● Goal
Please quote each of the following entries word for word, from the first line to the last.

┄┄┄┄┄┄┄┄┄┄┄┄┄┄┄┄┄┄┄┄

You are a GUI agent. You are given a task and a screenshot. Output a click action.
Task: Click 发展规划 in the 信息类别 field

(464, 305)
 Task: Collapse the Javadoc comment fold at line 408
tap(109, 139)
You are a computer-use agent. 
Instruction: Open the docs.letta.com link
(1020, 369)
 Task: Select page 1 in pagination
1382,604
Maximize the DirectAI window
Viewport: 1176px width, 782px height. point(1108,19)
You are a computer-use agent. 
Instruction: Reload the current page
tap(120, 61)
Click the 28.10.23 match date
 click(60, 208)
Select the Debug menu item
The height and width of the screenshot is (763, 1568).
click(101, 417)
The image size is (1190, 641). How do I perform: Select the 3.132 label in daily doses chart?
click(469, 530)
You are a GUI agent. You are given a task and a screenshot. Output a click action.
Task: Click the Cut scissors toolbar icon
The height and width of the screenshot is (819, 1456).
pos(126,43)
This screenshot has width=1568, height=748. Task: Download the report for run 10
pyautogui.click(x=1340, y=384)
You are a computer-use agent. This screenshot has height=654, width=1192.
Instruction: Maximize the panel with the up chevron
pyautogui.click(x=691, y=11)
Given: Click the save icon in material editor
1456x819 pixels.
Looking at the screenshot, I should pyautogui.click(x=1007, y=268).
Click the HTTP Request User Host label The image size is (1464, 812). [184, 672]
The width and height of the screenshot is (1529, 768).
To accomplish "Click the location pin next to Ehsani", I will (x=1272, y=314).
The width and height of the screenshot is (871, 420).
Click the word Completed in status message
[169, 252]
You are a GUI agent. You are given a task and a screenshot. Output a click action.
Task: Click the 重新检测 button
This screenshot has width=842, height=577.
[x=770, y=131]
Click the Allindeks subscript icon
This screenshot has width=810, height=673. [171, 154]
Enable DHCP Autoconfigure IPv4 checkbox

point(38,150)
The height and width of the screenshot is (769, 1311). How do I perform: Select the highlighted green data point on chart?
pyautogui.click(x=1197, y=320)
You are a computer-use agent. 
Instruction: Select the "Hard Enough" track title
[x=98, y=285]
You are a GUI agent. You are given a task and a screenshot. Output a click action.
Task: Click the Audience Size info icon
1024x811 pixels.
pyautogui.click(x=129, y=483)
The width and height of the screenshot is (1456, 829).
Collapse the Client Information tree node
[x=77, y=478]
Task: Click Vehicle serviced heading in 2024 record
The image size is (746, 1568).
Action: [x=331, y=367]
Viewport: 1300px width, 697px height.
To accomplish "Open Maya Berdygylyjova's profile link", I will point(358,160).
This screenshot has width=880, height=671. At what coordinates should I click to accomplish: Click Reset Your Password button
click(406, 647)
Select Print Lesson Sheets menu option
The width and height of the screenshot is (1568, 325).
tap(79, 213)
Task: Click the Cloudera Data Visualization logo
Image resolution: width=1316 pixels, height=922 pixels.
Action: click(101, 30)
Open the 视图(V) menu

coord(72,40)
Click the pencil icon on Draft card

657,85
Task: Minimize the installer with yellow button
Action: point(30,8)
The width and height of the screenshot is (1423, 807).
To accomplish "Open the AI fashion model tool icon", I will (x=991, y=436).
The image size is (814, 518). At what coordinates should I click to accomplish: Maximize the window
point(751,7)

┄┄┄┄┄┄┄┄┄┄┄┄┄┄┄┄┄┄┄┄

● Correct output
You are a GUI agent. You are given a task and a screenshot. Output a click action.
Task: Click 发展规划 in the 信息类别 field

(464, 305)
 Task: Collapse the Javadoc comment fold at line 408
tap(109, 139)
You are a computer-use agent. 
Instruction: Open the docs.letta.com link
(1020, 369)
 Task: Select page 1 in pagination
1382,604
Maximize the DirectAI window
Viewport: 1176px width, 782px height. point(1108,19)
You are a computer-use agent. 
Instruction: Reload the current page
tap(120, 61)
Click the 28.10.23 match date
 click(60, 208)
Select the Debug menu item
The height and width of the screenshot is (763, 1568).
click(101, 417)
The image size is (1190, 641). How do I perform: Select the 3.132 label in daily doses chart?
click(469, 530)
You are a GUI agent. You are given a task and a screenshot. Output a click action.
Task: Click the Cut scissors toolbar icon
The height and width of the screenshot is (819, 1456).
pos(126,43)
This screenshot has width=1568, height=748. Task: Download the report for run 10
pyautogui.click(x=1340, y=384)
You are a computer-use agent. This screenshot has height=654, width=1192.
Instruction: Maximize the panel with the up chevron
pyautogui.click(x=691, y=11)
Given: Click the save icon in material editor
1456x819 pixels.
Looking at the screenshot, I should pyautogui.click(x=1007, y=268).
Click the HTTP Request User Host label The image size is (1464, 812). [184, 672]
The width and height of the screenshot is (1529, 768).
To accomplish "Click the location pin next to Ehsani", I will (x=1272, y=314).
The width and height of the screenshot is (871, 420).
Click the word Completed in status message
[169, 252]
You are a GUI agent. You are given a task and a screenshot. Output a click action.
Task: Click the 重新检测 button
This screenshot has width=842, height=577.
[x=770, y=131]
Click the Allindeks subscript icon
This screenshot has width=810, height=673. [171, 154]
Enable DHCP Autoconfigure IPv4 checkbox

point(38,150)
The height and width of the screenshot is (769, 1311). How do I perform: Select the highlighted green data point on chart?
pyautogui.click(x=1197, y=320)
You are a computer-use agent. 
Instruction: Select the "Hard Enough" track title
[x=98, y=285]
You are a GUI agent. You are given a task and a screenshot. Output a click action.
Task: Click the Audience Size info icon
1024x811 pixels.
pyautogui.click(x=129, y=483)
The width and height of the screenshot is (1456, 829).
Collapse the Client Information tree node
[x=77, y=478]
Task: Click Vehicle serviced heading in 2024 record
The image size is (746, 1568).
Action: [x=331, y=367]
Viewport: 1300px width, 697px height.
To accomplish "Open Maya Berdygylyjova's profile link", I will point(358,160).
This screenshot has width=880, height=671. At what coordinates should I click to accomplish: Click Reset Your Password button
click(406, 647)
Select Print Lesson Sheets menu option
The width and height of the screenshot is (1568, 325).
tap(79, 213)
Task: Click the Cloudera Data Visualization logo
Image resolution: width=1316 pixels, height=922 pixels.
Action: click(101, 30)
Open the 视图(V) menu

coord(72,40)
Click the pencil icon on Draft card

657,85
Task: Minimize the installer with yellow button
Action: point(30,8)
The width and height of the screenshot is (1423, 807).
To accomplish "Open the AI fashion model tool icon", I will (x=991, y=436).
The image size is (814, 518). At what coordinates should I click to accomplish: Maximize the window
point(751,7)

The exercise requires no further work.